### Given records
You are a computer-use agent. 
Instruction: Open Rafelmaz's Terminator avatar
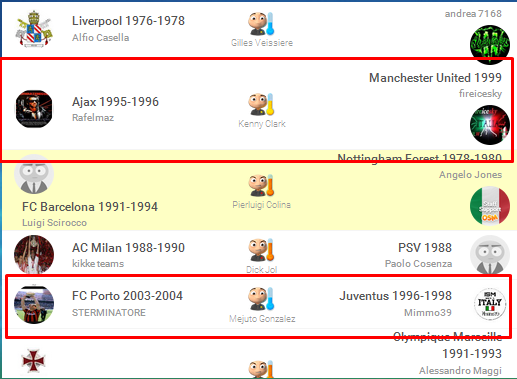[x=34, y=109]
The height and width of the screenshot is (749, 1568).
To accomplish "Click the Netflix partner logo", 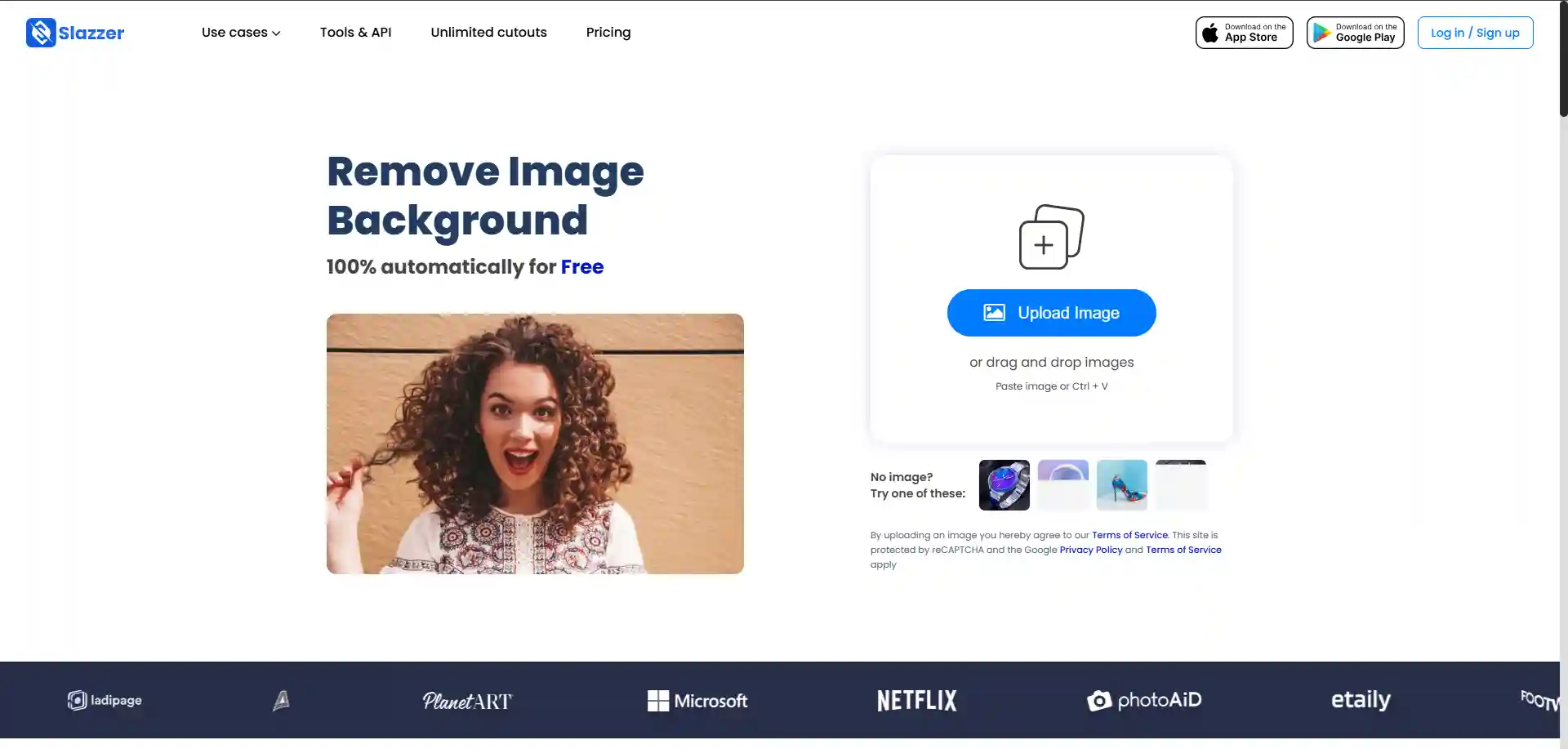I will [x=916, y=700].
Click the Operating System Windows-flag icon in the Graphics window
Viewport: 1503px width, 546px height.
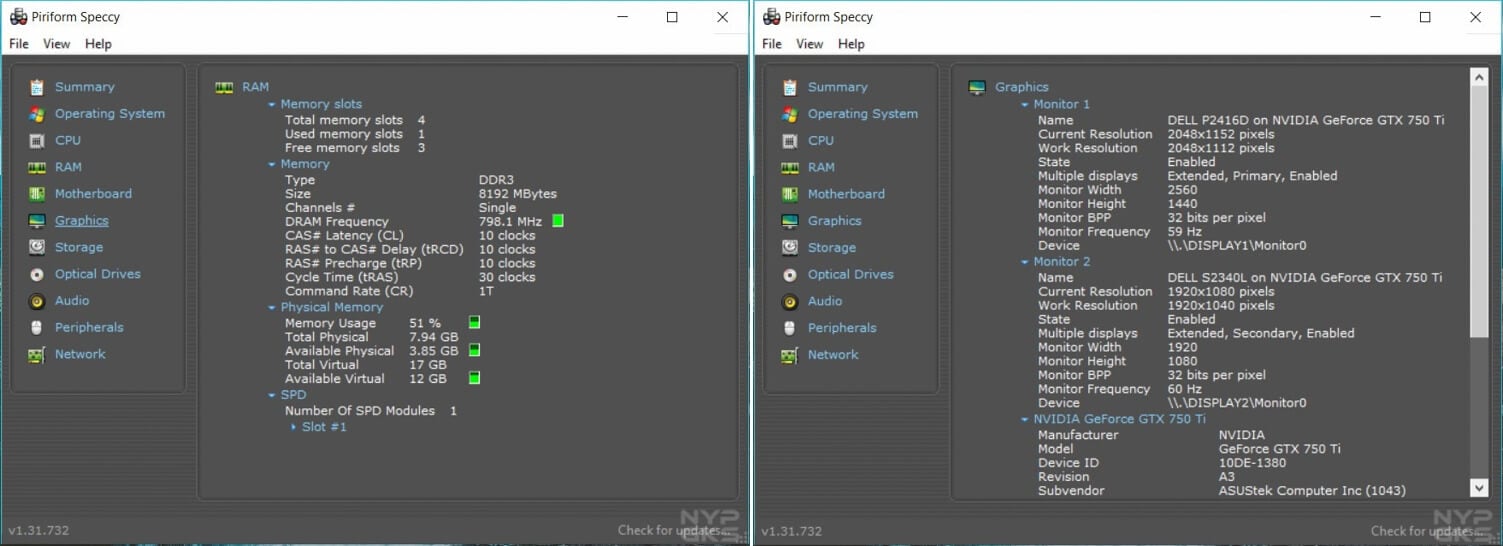pyautogui.click(x=790, y=114)
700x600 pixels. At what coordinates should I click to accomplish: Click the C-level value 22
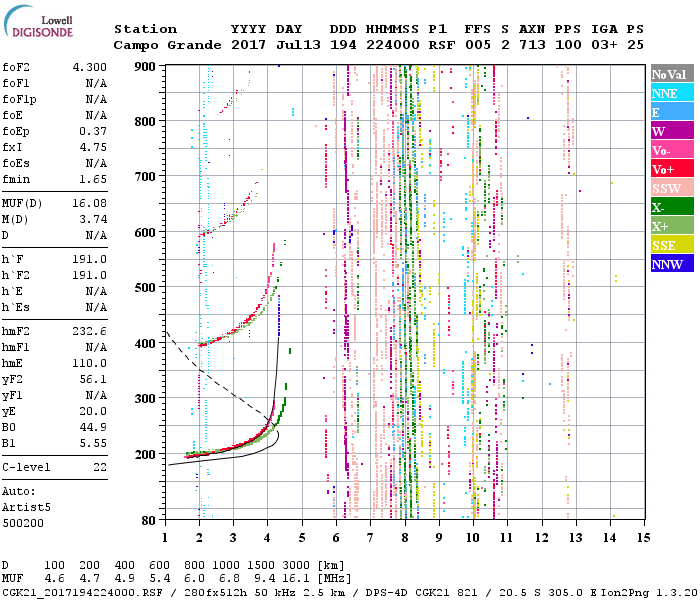click(100, 467)
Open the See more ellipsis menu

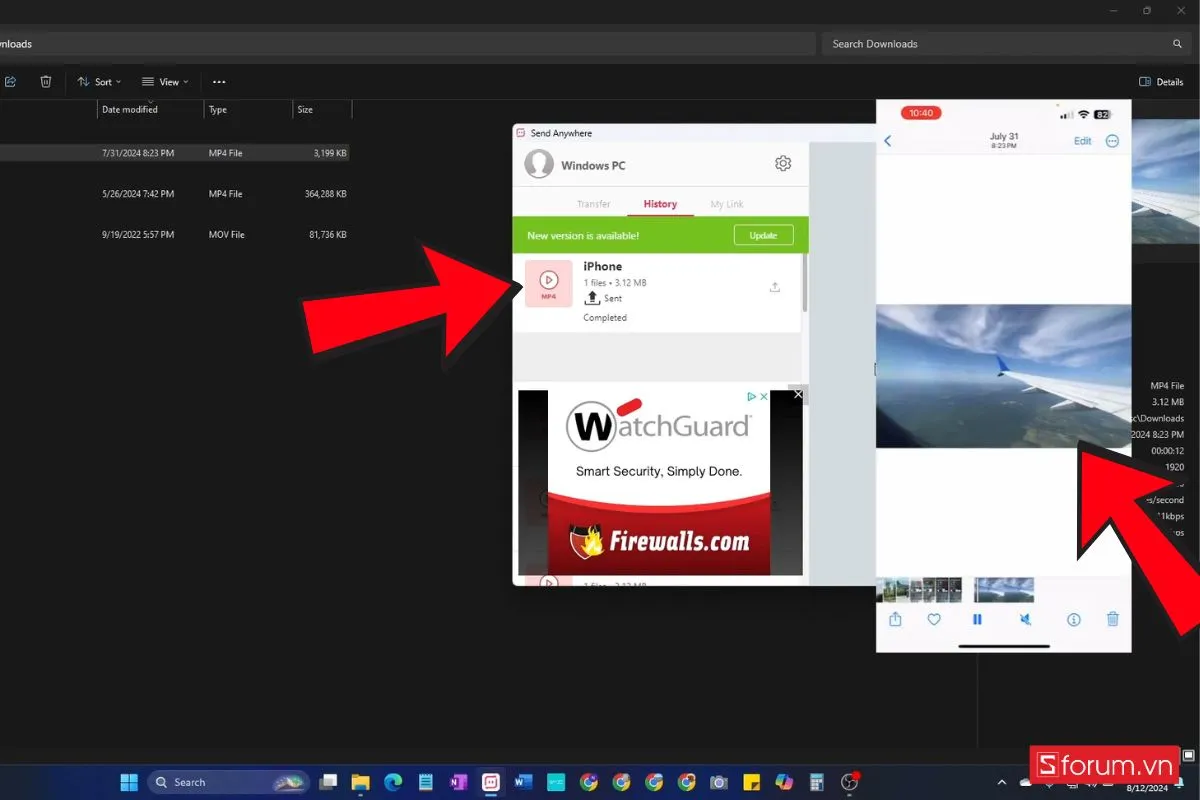click(219, 82)
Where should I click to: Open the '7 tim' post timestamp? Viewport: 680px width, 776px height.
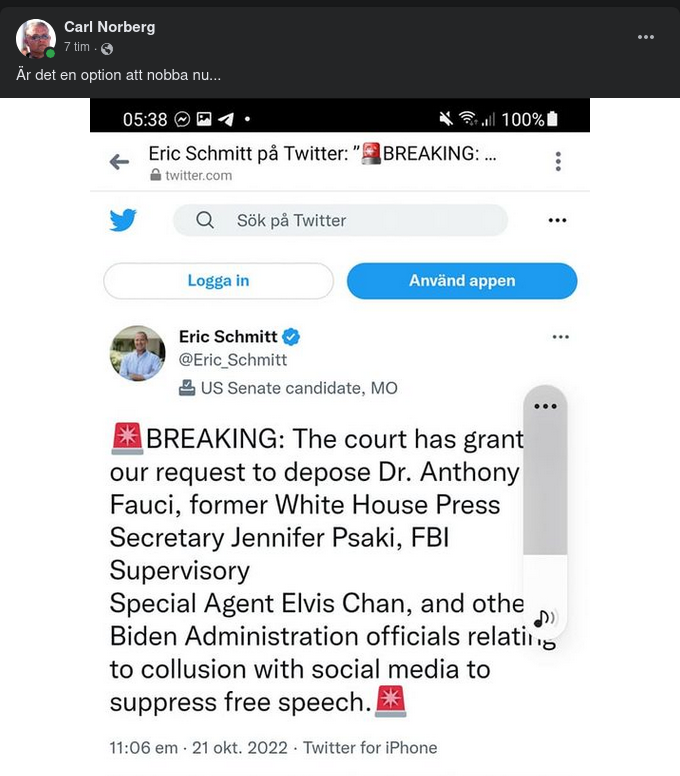point(77,48)
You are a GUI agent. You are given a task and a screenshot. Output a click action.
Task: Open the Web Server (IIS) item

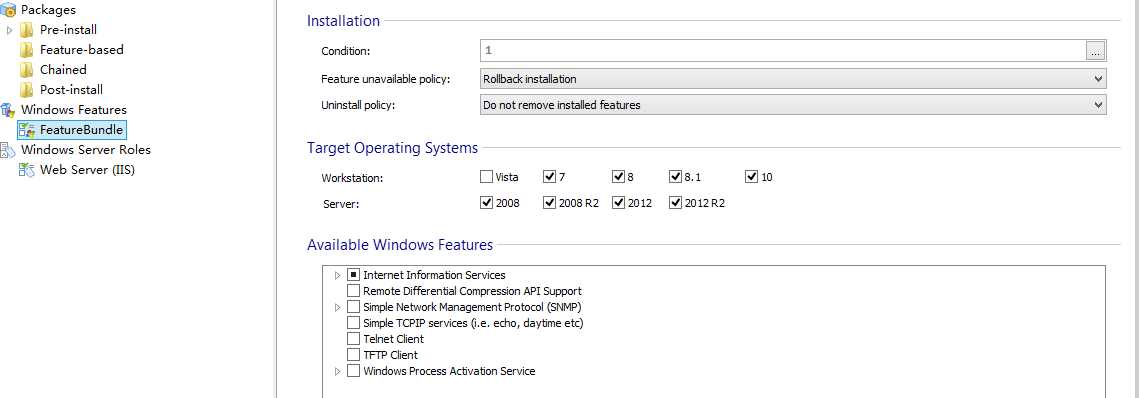click(x=76, y=170)
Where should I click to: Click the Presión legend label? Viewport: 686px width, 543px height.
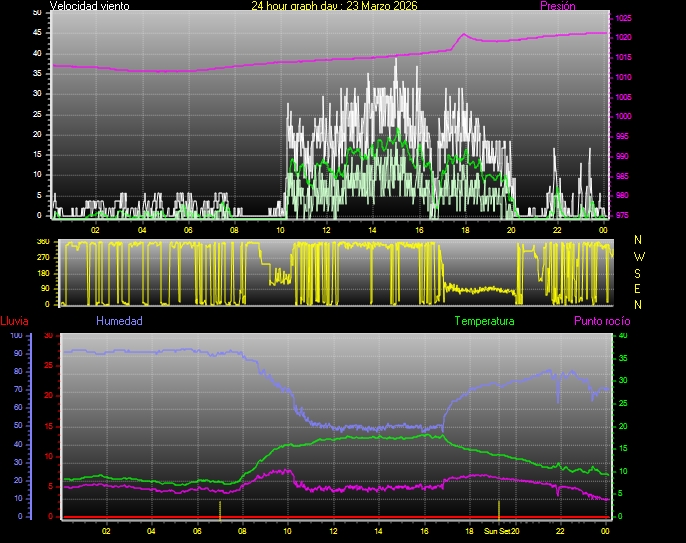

### Given problem
Render the rows as a JSON list of strings, starting at the line containing "Click the Operating" and running through the end of the rows. Use one string per line, skip blank lines, and omit the pictures.

### Answer below
[
  "Click the Operating System Windows-flag icon in the Graphics window",
  "Viewport: 1503px width, 546px height.",
  "pyautogui.click(x=790, y=114)",
  "700x600 pixels. At what coordinates should I click to accomplish: Click the C-level value 22",
  "click(100, 467)",
  "Open the See more ellipsis menu",
  "click(219, 82)",
  "Where should I click to: Open the '7 tim' post timestamp? Viewport: 680px width, 776px height.",
  "point(77,48)",
  "You are a GUI agent. You are given a task and a screenshot. Output a click action.",
  "Task: Open the Web Server (IIS) item",
  "click(x=76, y=170)",
  "Where should I click to: Click the Presión legend label? Viewport: 686px width, 543px height."
]